----- DATA TO USE
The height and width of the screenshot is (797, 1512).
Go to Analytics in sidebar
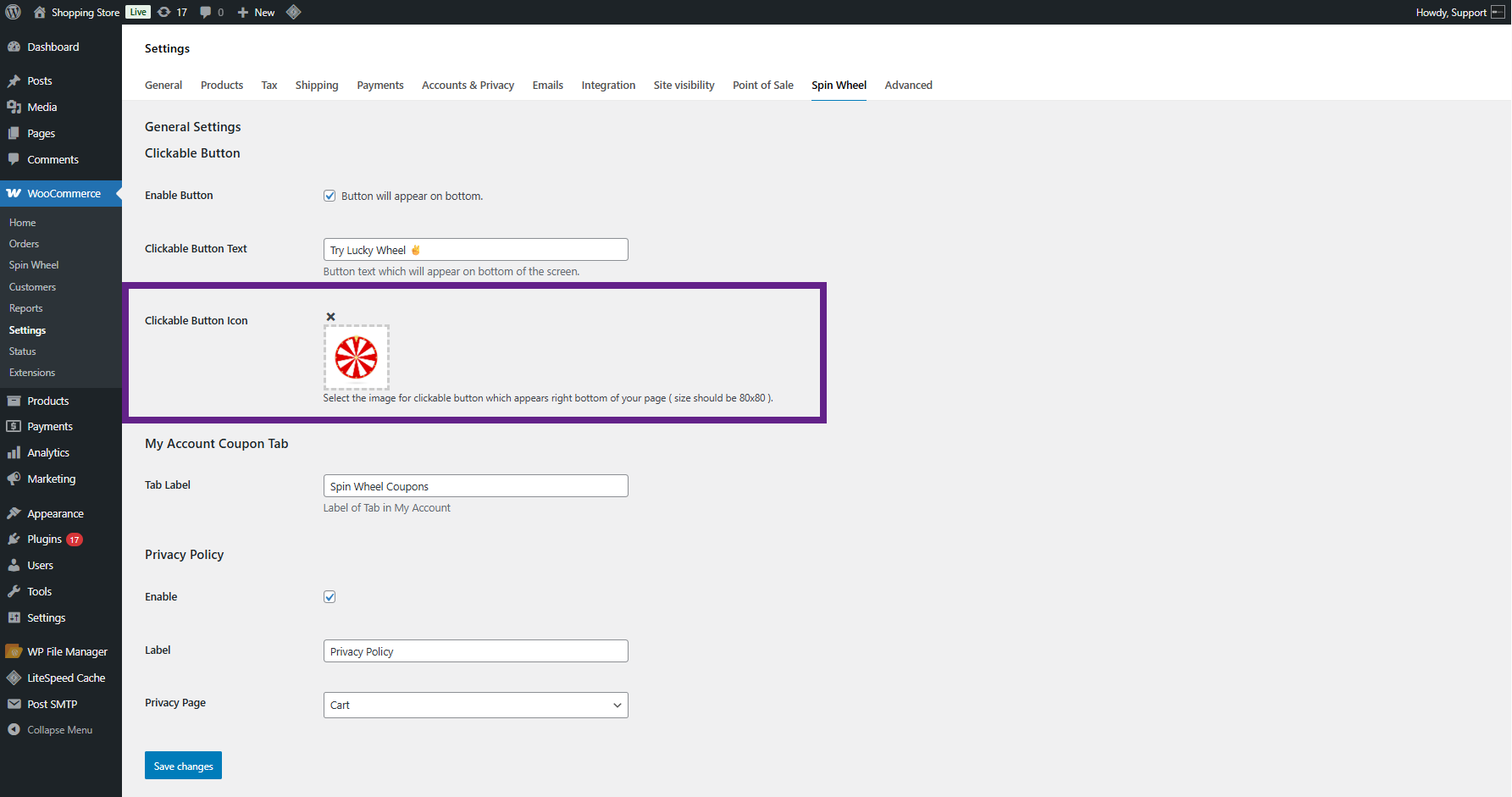point(48,453)
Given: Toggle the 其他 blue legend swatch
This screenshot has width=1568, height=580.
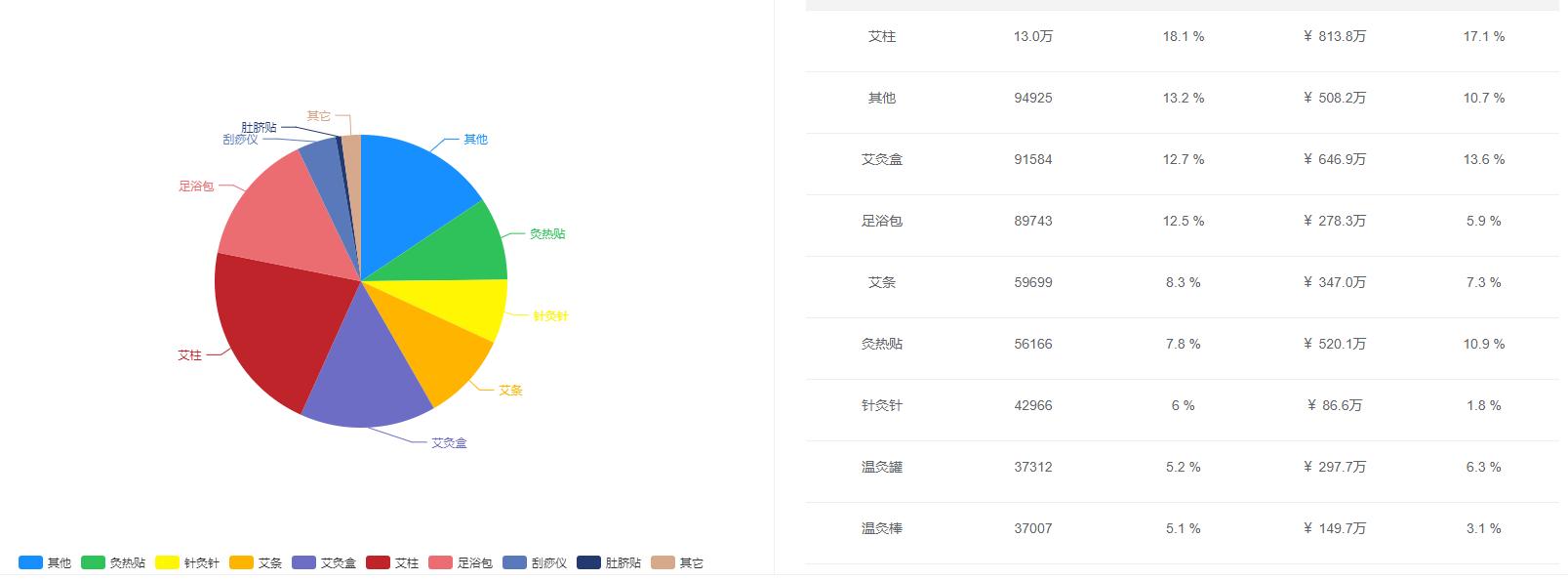Looking at the screenshot, I should (x=31, y=562).
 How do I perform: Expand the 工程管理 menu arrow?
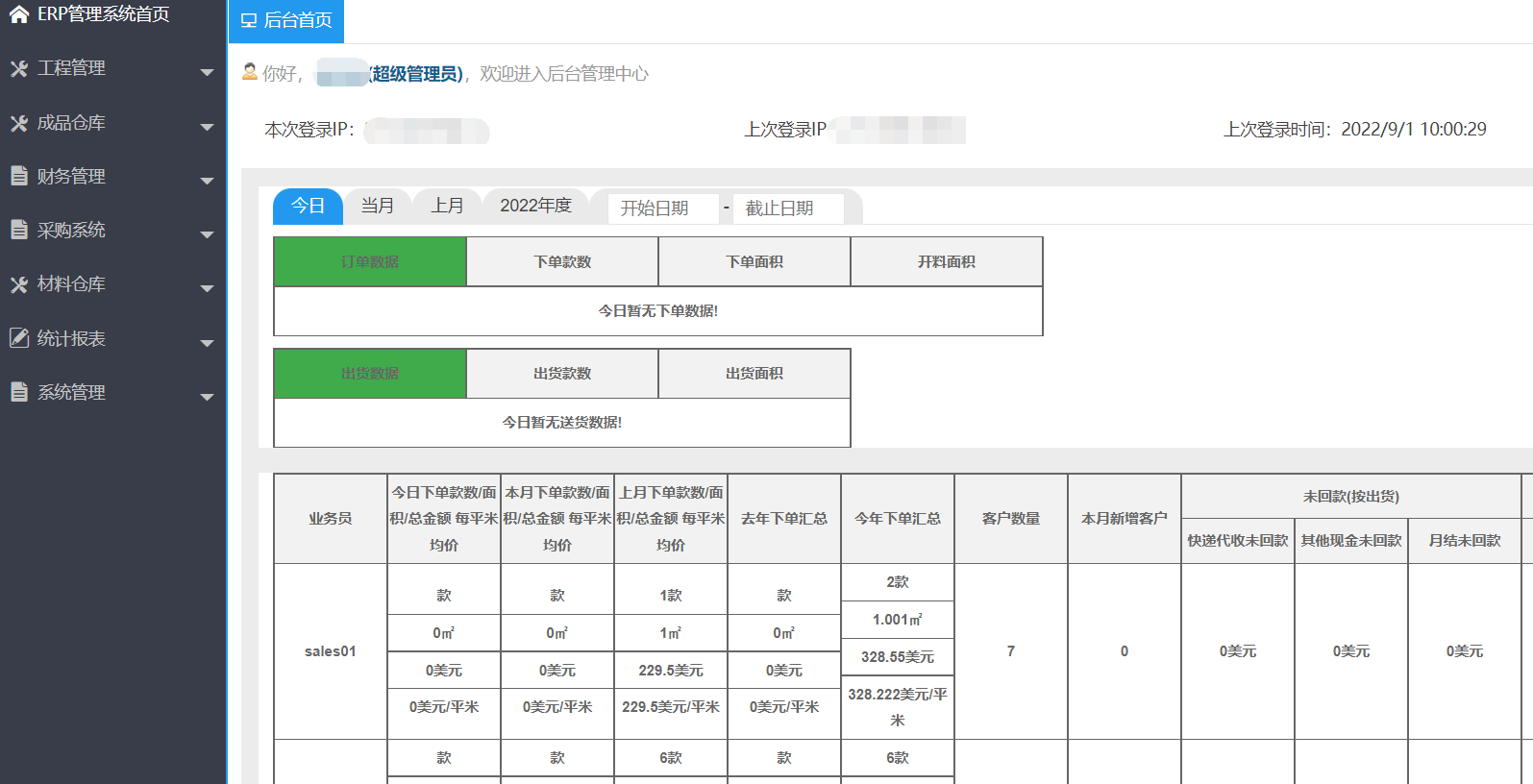click(x=207, y=72)
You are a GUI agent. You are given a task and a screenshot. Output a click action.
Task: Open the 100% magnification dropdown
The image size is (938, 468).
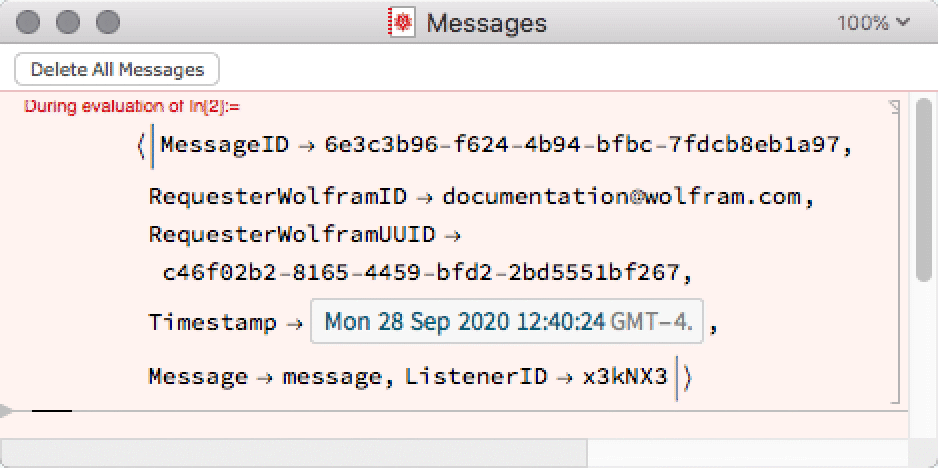click(x=873, y=22)
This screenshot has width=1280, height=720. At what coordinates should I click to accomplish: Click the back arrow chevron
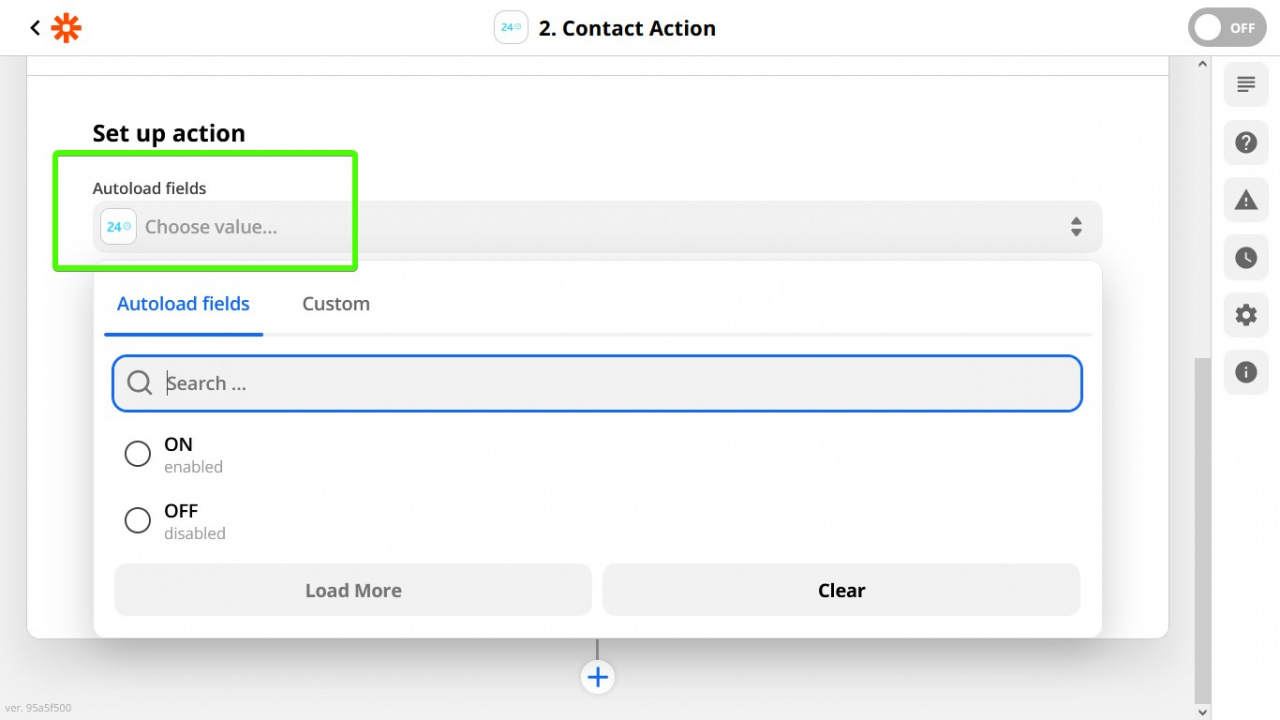(x=35, y=28)
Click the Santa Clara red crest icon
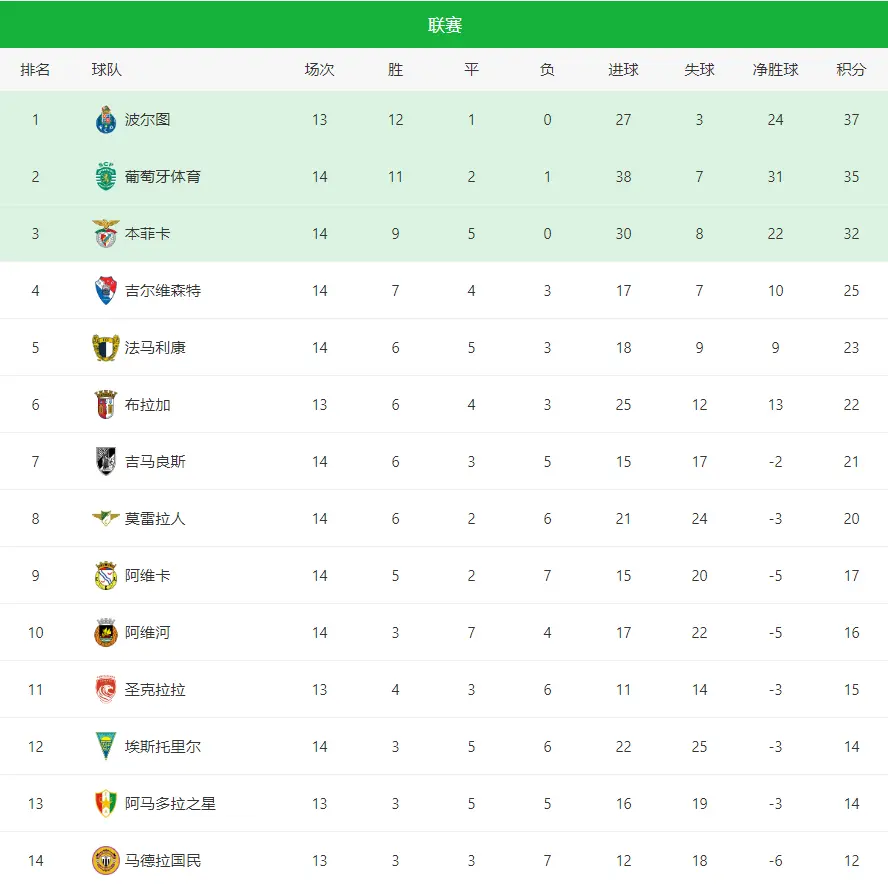This screenshot has height=885, width=888. pyautogui.click(x=106, y=690)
----------
**EXERCISE**. Would you please write out the entries in full, exactly as they read, but without pictures?

**REPLY TO THE TASK**.
The height and width of the screenshot is (797, 1512).
Go to Analytics in sidebar
point(48,453)
Given: Toggle the 其他 blue legend swatch
This screenshot has width=1568, height=580.
Looking at the screenshot, I should (x=31, y=562).
 How do I perform: Expand the 工程管理 menu arrow?
click(x=207, y=72)
You are a GUI agent. You are given a task and a screenshot. Output a click action.
Task: Open the 100% magnification dropdown
The image size is (938, 468).
click(x=873, y=22)
This screenshot has width=1280, height=720. At what coordinates should I click to accomplish: Click the back arrow chevron
(x=35, y=28)
Click the Santa Clara red crest icon
This screenshot has height=885, width=888. pyautogui.click(x=106, y=690)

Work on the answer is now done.